Subrayémoslo: el padre, y sobre todo el maestro iba, en esta deriva, quedando desautorizado en su labor de transmisión del conocimiento. Un conocimiento que, para la escuela progresista, también era una losa autoritaria que no debía caer sobre el niño que ya contaba con sus propios intereses. Pierre Bourdieu (1930-2002), sociólogo de la educación francés, señala que la cultura dominante no podía ser impuesta pues solo beneficiaba a los privilegiados capaces de entenderla. De ese modo la escuela se convertía en  La reproducción (La reproduction, 1970) de las elites. En el contexto de esta crisis de transmisión, algunos pedagogos, influenciados por los análisis de Bourdieu, cuestionan la legitimidad de imponer un canon cultural o determinados conocimientos específicos. Todo ello significaba que las humanidades, en términos castizos, ya podían empezar a temblar. Todo ello suponía la erosión de la autoridad del maestro y de la institución escolar en su jerarquía y sus currículums. Era la relativización de los contenidos y de la transmisión: importaba más el cómo hacer de la aplicación de las competencias que el qué saber de los contenidos. Los maestros quedaban en entredicho. Hannah Arendt ya percibía este cambio en los años ‘50 y señalaba que los estudiantes no podían culturalmente entender el mundo sin conocer un legado cultural de siglos. Arendt consideraba que, sin esta transmisión, las sociedades pierden la conexión con su historia y su cultura, y los individuos no pueden participar plenamente en la vida cívica y mejorar la sociedad con su propio aliento.

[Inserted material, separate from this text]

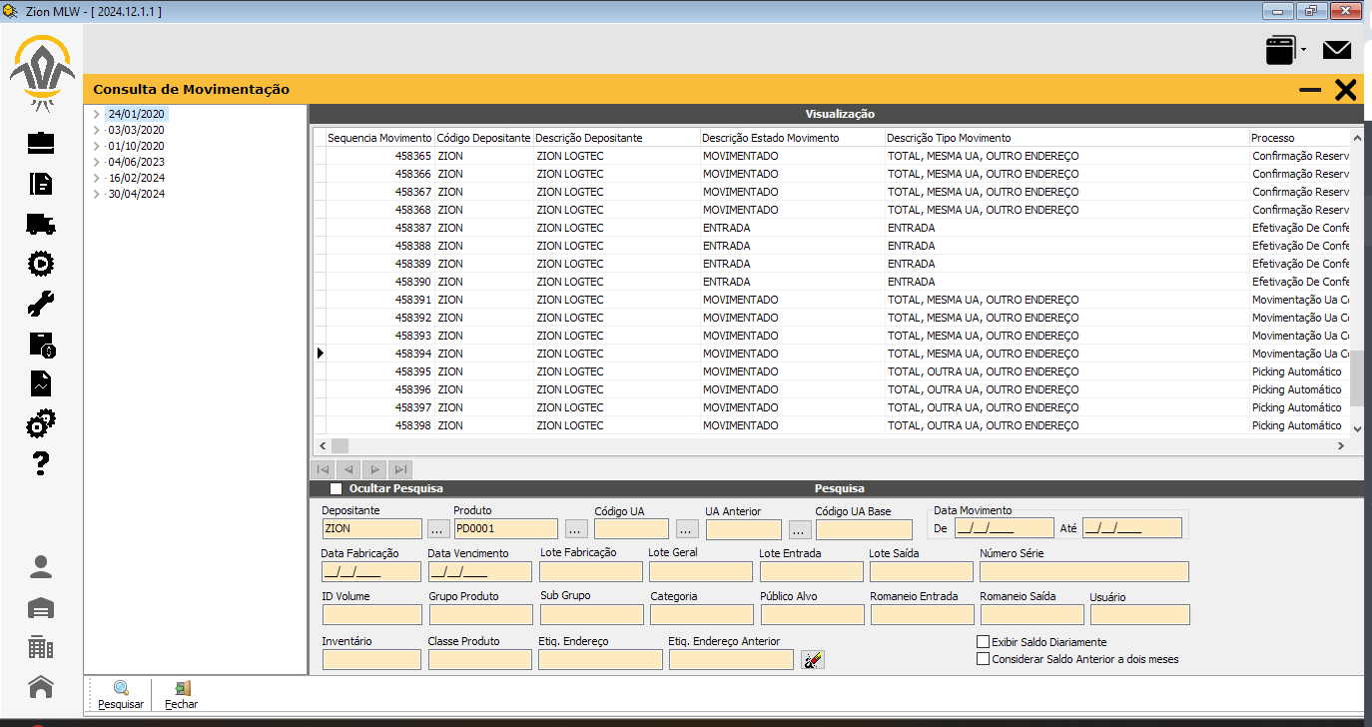1372x727 pixels.
Task: Open the window list dropdown arrow
Action: (1303, 50)
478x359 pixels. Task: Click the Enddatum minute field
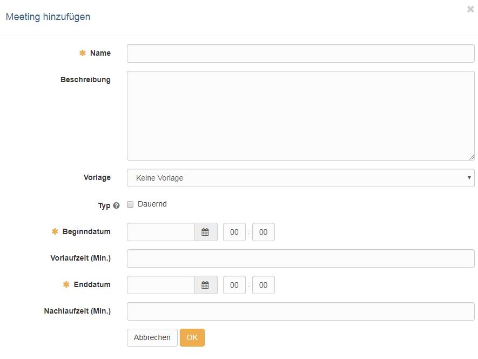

Padres que temen ejercer la autoridad

Muchos padres, lo recordamos, tras la Segunda Guerra Mundial, fueron bombardeados por ciertas ideas freudianas y sobre todo por la psicología humanista de Rogers y la pediatría del Dr. Spock. No querían ser unos padres represores, debían ser tolerantes, condescendientes. No podían frustrar a los niños ni crearles traumas. Y se ahorraban limites y guías y negociaban cada paso con sus hijos. Se inició la entronización del estilo parental permisivo, también estudiado por Baumrind. Un estilo parental que a veces era puro dejar hacer sin criterio y que podía desembocar en el estilo parental negligente donde los padres directamente desaparecían de la vida de unos hijos metafóricamente abandonados a su suerte.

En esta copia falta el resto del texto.